__TAREFA__
Reproduza na íntegra, sem nenhuma alteração, o trecho sobre o registro da cessão de direitos hereditários.

---------- TRECHO SELECIONADO

Mas o caso guarda algumas peculiaridades, que passo a destacar.

Em primeiro lugar, é de se considerar que, por ocasião da apresentação do título, não se achava, ainda, registrado o formal de partilha, o que somente ocorreu posteriormente (R. 2/85.903, 19/12/2008).

Embora este registrador mantenha o entendimento de que o instrumento adequado para alcançar o fim almejado pelas partes não seja a cessão de direitos hereditários – que não merece a guarida do registro -, ainda assim é possível apreciar positivamente o que os interessados almejam. Valerá a real intenção das partes, não o nomem iuris.

O registrador ADEMAR FIORANELLI aventa esta possibilidade em seu livro Direito registral imobiliário (Porto Alegre: Fabris/Irib, 2001, p. 517). Registra que:

não descarta a possibilidade do registro de escritura de cessão de direitos hereditários quando, no momento de sua apresentação a registro, já tiver sido registrado o formal de partilha do falecido, no qual tenha sido tocado ao herdeiro cedente o mesmo imóvel objeto do título. Este, então, será recepcionado como compra e venda, já que a simples denominação dada ao negócio jurídico não altera a sua essência, como aliás, dispõe o art. 85 do CC. [art. 112 do NCC]. Neste caso – continua Fioranelli – se a cessão era antes tida como condicional, deixou de sê-lo no instante em que o imóvel passou a figurar, in tabula, em nome do cedente e que passou a ter a disposição da coisa.

A situação aventada pelo ilustre registrador paulistano pode perfeitamente ser adequada ao caso concreto: aquele que comparece à escritura de cessão de direitos hereditários (fls. 10 et seq. dos autos) é precisamente a mesma pessoa que, afinal, foi contemplada na partilha registrada sob número 2 na matrícula 85.903.

Nem mesmo lhe faltará o precedente jurisprudencial:

Cessão de direitos hereditários – registro. Continuidade.

--------------------
---------- DADOS EXTRAÍDOS

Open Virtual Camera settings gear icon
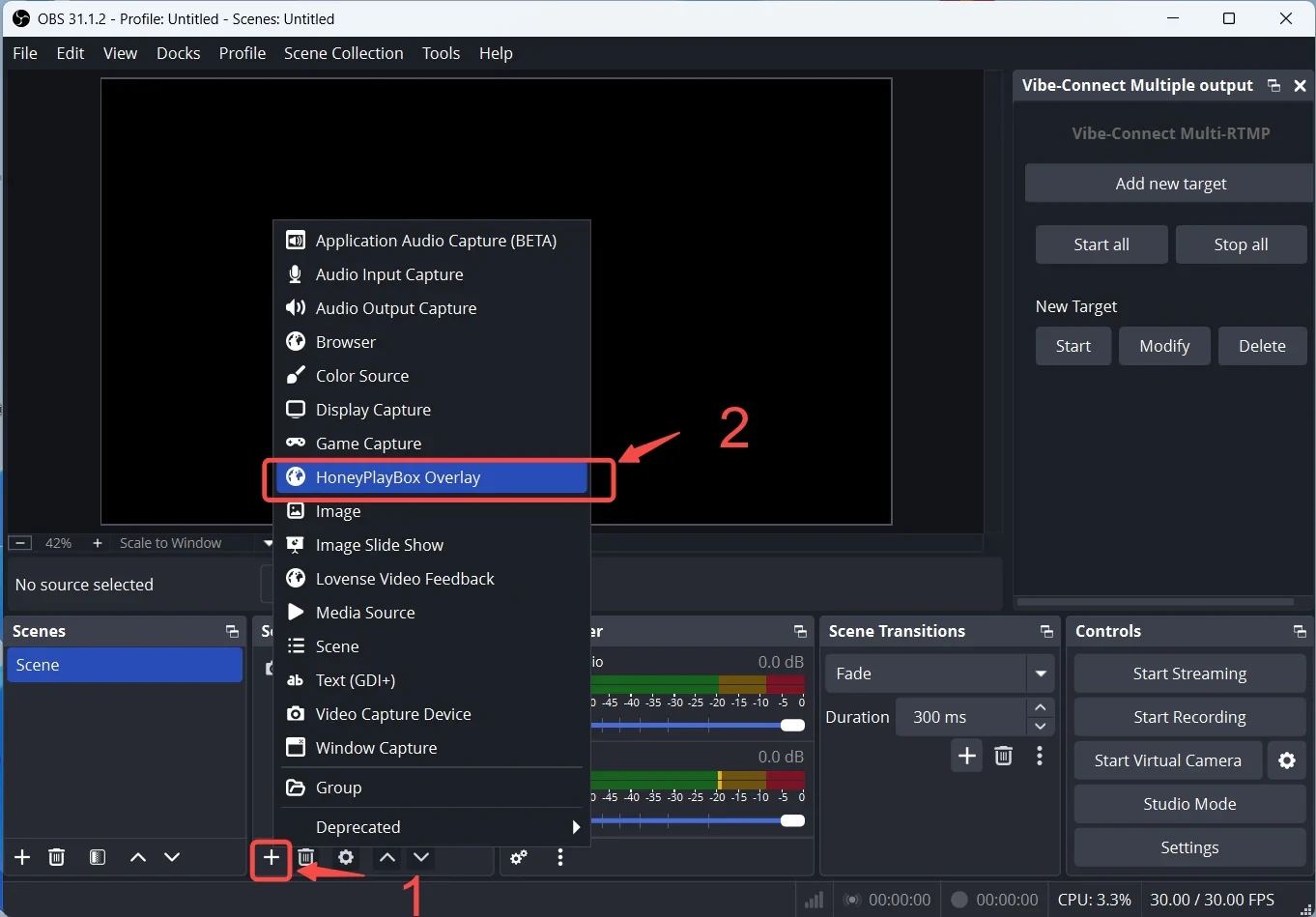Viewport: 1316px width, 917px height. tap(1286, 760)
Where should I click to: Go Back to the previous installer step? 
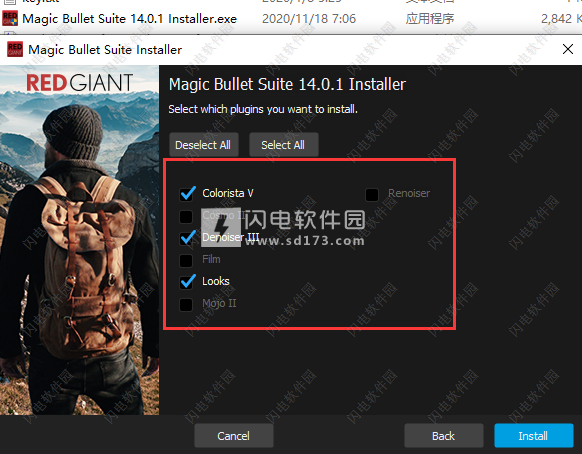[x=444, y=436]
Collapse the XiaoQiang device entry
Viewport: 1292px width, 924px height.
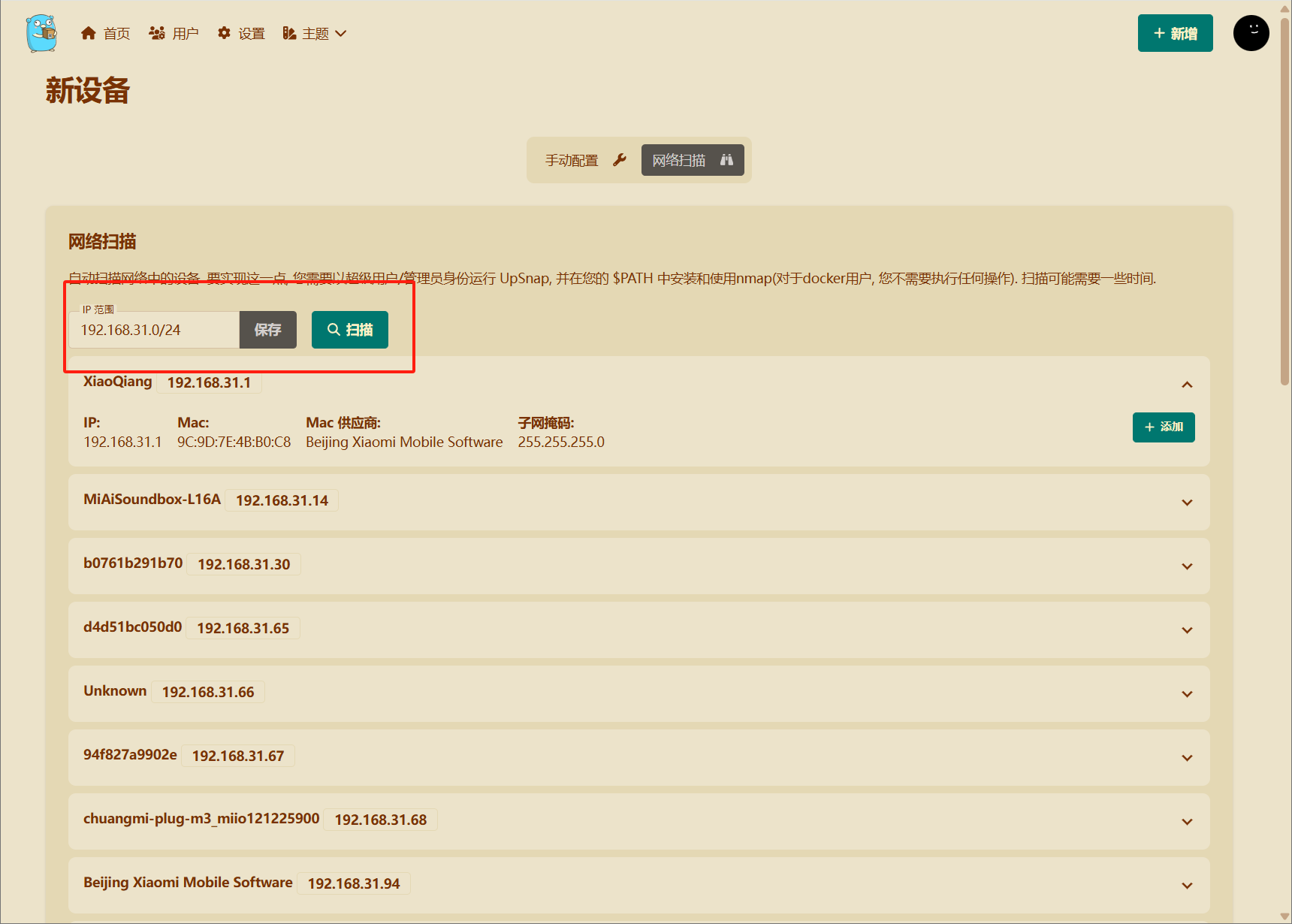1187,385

--------------------

__RESPOSTA À TAREFA__
Mas o caso guarda algumas peculiaridades, que passo a destacar.

Em primeiro lugar, é de se considerar que, por ocasião da apresentação do título, não se achava, ainda, registrado o formal de partilha, o que somente ocorreu posteriormente (R. 2/85.903, 19/12/2008).

Embora este registrador mantenha o entendimento de que o instrumento adequado para alcançar o fim almejado pelas partes não seja a cessão de direitos hereditários – que não merece a guarida do registro -, ainda assim é possível apreciar positivamente o que os interessados almejam. Valerá a real intenção das partes, não o nomem iuris.

O registrador ADEMAR FIORANELLI aventa esta possibilidade em seu livro Direito registral imobiliário (Porto Alegre: Fabris/Irib, 2001, p. 517). Registra que:

não descarta a possibilidade do registro de escritura de cessão de direitos hereditários quando, no momento de sua apresentação a registro, já tiver sido registrado o formal de partilha do falecido, no qual tenha sido tocado ao herdeiro cedente o mesmo imóvel objeto do título. Este, então, será recepcionado como compra e venda, já que a simples denominação dada ao negócio jurídico não altera a sua essência, como aliás, dispõe o art. 85 do CC. [art. 112 do NCC]. Neste caso – continua Fioranelli – se a cessão era antes tida como condicional, deixou de sê-lo no instante em que o imóvel passou a figurar, in tabula, em nome do cedente e que passou a ter a disposição da coisa.

A situação aventada pelo ilustre registrador paulistano pode perfeitamente ser adequada ao caso concreto: aquele que comparece à escritura de cessão de direitos hereditários (fls. 10 et seq. dos autos) é precisamente a mesma pessoa que, afinal, foi contemplada na partilha registrada sob número 2 na matrícula 85.903.

Nem mesmo lhe faltará o precedente jurisprudencial:

Cessão de direitos hereditários – registro. Continuidade.